Im äußersten Osten von Brandenburg liegt Bad Freienwalde. Von hier aus ist es nach Polen nur ein Katzensprung - der Weg in die Hauptstadt dagegen sehr lang. Bad Freienwalde stemmt sich mächtig dagegen, dass die Bevölkerung immer älter wird. Doch die schöne Landschaft reicht dem Nachwuchs nicht. Dominik Lenz über eine Kurstadt mit Schatten. 

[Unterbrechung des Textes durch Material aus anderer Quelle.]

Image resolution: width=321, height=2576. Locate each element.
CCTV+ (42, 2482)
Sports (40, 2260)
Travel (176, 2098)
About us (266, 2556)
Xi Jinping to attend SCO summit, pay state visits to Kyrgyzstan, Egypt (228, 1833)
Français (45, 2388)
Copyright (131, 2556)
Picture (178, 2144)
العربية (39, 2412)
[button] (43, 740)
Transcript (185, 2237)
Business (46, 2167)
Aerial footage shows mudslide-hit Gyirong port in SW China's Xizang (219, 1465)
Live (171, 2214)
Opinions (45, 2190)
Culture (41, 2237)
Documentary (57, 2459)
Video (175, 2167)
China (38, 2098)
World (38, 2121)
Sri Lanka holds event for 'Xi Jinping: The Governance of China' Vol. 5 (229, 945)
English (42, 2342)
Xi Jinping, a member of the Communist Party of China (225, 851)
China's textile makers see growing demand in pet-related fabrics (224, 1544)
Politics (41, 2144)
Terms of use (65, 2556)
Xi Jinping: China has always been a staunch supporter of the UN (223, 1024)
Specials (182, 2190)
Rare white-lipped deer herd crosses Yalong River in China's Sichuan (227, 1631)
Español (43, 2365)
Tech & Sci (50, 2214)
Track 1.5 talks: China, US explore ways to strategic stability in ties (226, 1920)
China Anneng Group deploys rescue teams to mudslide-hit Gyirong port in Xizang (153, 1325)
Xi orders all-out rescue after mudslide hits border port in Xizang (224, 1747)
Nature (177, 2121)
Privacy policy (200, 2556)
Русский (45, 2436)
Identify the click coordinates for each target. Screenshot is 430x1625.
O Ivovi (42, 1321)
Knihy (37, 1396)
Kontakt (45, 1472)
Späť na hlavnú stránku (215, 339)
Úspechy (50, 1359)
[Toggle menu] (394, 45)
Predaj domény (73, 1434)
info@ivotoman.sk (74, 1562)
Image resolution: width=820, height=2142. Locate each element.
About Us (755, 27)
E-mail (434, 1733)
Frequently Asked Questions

Markttag in Brandenburgs ältestem Kurbad. Neben herausgeputztem klassizistischen Rathaus, Stadtkirche und Tröpfelbrunnen stehen einige Stände mit Obst, Gemüse und Werbeartikeln. Wenn Sonntag Bundestagswahl wäre, würden die Frauen, die am Bratwurststand Schlange stehen, alle wählen gehen: "Weil sonst die Wählerstimmen woanders hinkommen und da möchte ich sie nicht", heißt es da, aber auch:  "Ob man mit der Bundestagswahl unsere Problem beeinflussen kann, das glaube ich nicht." Trotzdem sind sich hier alle einig: "Ich geh auf jeden Fall wählen!"

Dabei gehört die Wahlbeteiligung in Bad Freienwalde üblicherweise zu den niedrigen in Brandenburg, nur gut jeder zweite gab bei der letzten Bundestagswahl seine Stimme ab. Wie bei diesem Kraftfahrer überwiegt bei vielen das Gefühl, dass das für Bad Freienwalde sowieso nichts bringt:  "Hier entsteht keine Industrie, keine Arbeitsplätze, die meisten fahren nach Berlin. So ist das hier!"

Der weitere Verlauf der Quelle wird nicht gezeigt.